A More Decentralized Vision for Linked Data

Tracking #: 2193-3406

Axel Polleres
Maulik Rajendra Kamdar
Javier D. Fernandez
Tania Tudorache
Mark A. Musen

Responsible editor: 
Guest Editor 10-years SWJ

Submission type: 
In this deliberately provocative position paper, we claim that more than ten years into Linked Data there are still (too?) many unresolved challenges towards arriving at a truly machine-readable \emph{and} decentralized Web of data. We take a deeper look at key challenges in usage and adoption of Linked Data from the ever-present ``LOD cloud'' diagram. Herein, we try to highlight and exemplify both key technical and non-technical challenges to the success of LOD, and we outline potential solution strategies. We hope that this paper will serve as a discussion basis for a fresh start towards more actionable, truly decentralized Linked Data, and as a call to the community to join forces.
Full PDF Version: 

Minor Revision

Solicited Reviews:
Click to Expand/Collapse
Review #1
By Anna Lisa Gentile submitted on 06/Aug/2019
Review Comment:

This is a position paper that presents an overview of the unresolved challenges towards achieving a truly machine-readable and decentralized Web of data.
I particularly like this paper as it isconcise, direct, informative and while exposing the "pain points" of Linked Data, oslo summarizes possible solutions. which are already available but not widely adopted.
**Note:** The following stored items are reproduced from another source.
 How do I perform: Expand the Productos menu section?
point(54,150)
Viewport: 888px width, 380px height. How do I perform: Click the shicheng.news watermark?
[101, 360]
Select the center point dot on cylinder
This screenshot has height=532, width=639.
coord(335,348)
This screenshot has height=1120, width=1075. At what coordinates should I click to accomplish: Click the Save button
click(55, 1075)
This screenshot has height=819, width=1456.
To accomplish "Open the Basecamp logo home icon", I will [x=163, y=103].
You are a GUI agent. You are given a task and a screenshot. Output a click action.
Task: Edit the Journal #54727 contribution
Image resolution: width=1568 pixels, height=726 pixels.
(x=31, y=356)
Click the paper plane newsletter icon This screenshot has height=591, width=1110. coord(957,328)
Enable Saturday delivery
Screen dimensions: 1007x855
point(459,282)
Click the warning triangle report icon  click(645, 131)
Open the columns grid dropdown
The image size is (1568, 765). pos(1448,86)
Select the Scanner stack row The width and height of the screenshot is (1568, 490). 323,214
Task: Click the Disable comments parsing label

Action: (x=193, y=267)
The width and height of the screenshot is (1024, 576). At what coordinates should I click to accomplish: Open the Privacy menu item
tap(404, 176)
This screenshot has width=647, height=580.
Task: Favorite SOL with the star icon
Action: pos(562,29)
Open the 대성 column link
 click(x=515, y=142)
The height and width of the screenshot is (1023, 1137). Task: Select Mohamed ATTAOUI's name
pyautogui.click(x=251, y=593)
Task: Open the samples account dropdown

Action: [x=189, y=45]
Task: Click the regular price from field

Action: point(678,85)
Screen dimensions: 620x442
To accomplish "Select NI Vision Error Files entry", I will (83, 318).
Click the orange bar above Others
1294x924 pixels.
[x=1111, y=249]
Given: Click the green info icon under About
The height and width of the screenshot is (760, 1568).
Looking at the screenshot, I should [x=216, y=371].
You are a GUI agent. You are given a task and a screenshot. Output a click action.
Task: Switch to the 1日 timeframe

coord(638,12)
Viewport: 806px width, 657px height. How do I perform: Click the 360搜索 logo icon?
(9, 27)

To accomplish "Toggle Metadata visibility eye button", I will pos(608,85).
I believe this paper is truly in the spirit of this special edition as it reflects on the last decades of right&wrong of Linked Data.

Consider discussing pro-cons of a recent work on overcoming SPARQL endpoint restrictions and avoiding the issues with pagination [1].

Minor typos (or sound weird sentences):
- widely bisible
- ofen
- we believe to need
- different different
- alongside with an in the meantime
- to be established best practices

[1] Thomas Minier, Hala Skaf-Molli, and Pascal Molli. 2019. SaGe: Web Preemption for Public SPARQL Query Services. In The World Wide Web Conference (WWW '19), Ling Liu and Ryen White (Eds.). ACM, New York, NY, USA, 1268-1278. DOI: https://doi.org/10.1145/3308558.3313652 https://dl.acm.org/citation.cfm?id=3313652

Review #2
By Jens Lehmann submitted on 31/Aug/2019
Major Revision
Review Comment:

The position paper aims to present a new decentralized vision for Linked Data. It contains several valid discussions points, in particular related to metadata. This aspect seems to have even higher importance in the article than the decentralization aspects.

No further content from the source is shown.